Utopien sind ein ständiger Prozess der Suche und der kritischen Überprüfung, individuell wie kollektiv mit möglichst vielen anderen Menschen. Aber nein, ich musste gerade im letzten Jahr meine Utopien nicht verwerfen. Ich bin mir heute sogar noch sicherer, dass es die Aufgabe der Kunst ist, Utopien im Herzen zu bewahren und sie weiter an die Menschen zu geben bzw. sie zu teilen. Nach den Konzerten signiere ich immer und rede mit dem
Publikum. Die Leute danken mir dafür, dass ich ihnen Mut mache, zu sich selbst zu stehen. Und das ist das Entscheidende an der Kunst. Als Jugendlicher bin ich von meinen Mitschülern gebasht worden für meine ganzen verrückten Ideen. Dostojewski und Henry Miller konnten das in Worte fassen, was ich fühlte. Da habe ich mir gedacht: „Ihr könnt mich gernhaben! Ich vertraue diesen Autoren mehr als eurem Gerede“.

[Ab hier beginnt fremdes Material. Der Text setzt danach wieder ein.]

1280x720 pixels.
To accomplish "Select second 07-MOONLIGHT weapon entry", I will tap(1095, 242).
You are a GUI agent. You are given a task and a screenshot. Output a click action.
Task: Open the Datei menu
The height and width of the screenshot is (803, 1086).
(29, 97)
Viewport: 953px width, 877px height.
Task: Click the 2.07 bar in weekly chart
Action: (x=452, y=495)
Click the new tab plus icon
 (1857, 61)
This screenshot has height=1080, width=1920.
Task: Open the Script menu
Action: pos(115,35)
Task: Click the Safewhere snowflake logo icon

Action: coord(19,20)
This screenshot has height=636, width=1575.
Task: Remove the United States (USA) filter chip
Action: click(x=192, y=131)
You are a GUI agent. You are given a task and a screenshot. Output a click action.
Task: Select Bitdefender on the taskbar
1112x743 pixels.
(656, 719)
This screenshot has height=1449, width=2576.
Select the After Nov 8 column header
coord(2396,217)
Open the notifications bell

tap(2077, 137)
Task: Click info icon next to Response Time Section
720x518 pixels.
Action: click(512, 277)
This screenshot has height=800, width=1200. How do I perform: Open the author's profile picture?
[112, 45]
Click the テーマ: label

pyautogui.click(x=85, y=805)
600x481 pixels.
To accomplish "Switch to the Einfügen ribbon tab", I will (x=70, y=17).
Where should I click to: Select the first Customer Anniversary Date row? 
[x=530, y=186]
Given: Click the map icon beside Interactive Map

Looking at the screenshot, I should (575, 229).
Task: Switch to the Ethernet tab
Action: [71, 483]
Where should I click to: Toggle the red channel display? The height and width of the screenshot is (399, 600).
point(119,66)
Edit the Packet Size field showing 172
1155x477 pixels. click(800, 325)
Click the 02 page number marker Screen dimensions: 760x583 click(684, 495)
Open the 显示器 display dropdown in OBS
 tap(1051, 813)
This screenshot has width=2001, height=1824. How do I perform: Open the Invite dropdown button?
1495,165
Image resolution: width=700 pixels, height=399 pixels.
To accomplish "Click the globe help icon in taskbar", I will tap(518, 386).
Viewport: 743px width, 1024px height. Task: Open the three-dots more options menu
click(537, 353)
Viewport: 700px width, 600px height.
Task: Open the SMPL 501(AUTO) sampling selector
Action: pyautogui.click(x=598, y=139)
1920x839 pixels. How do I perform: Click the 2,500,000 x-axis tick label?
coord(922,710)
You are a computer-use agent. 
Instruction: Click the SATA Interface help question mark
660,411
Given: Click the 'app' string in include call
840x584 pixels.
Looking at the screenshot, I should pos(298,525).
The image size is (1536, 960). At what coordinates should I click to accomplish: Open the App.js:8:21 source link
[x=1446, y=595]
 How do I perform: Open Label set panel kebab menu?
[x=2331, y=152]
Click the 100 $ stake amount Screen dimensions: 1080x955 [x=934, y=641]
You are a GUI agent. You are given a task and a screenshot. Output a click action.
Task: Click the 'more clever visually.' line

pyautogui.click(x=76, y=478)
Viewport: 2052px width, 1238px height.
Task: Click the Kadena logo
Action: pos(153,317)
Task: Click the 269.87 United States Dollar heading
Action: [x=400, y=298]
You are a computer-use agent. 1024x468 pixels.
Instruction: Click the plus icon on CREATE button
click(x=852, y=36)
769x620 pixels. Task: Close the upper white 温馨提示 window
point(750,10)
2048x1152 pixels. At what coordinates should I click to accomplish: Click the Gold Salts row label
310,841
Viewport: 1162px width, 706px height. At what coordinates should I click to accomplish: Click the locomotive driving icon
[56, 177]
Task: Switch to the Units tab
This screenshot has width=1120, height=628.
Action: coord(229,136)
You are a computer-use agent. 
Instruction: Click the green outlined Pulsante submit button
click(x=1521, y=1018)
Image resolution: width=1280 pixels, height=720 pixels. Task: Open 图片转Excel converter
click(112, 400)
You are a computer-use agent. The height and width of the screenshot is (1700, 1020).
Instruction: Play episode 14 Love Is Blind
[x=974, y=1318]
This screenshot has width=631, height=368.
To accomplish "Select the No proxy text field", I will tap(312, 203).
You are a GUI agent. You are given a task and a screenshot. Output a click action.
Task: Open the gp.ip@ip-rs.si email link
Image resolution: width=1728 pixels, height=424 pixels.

Die Poesie hat Ihnen also Mut gemacht, zu sich selbst zu stehen?
Ja, und nicht Ideologien hinterherzulaufen. In den 1970er Jahren ist die anarchische Revolution der Achtundsechziger unterwandert worden von verschiedensten Strängen: den Maoisten, der KPD/ML, den Stalinisten, den Trotzkisten. Die haben uns linken Sängern das Leben schwer gemacht und die Bühnen gestürmt, um ihr Weltbild zu verkünden. Aber mich als bekennenden Anarcho konnten sie nicht in ihr ideologisches Fahrwasser zwingen.
Wie stehen Sie zu den radikalen Aktionen der „Letzten Generation“? Kleben fürs Klima ist das angemessen?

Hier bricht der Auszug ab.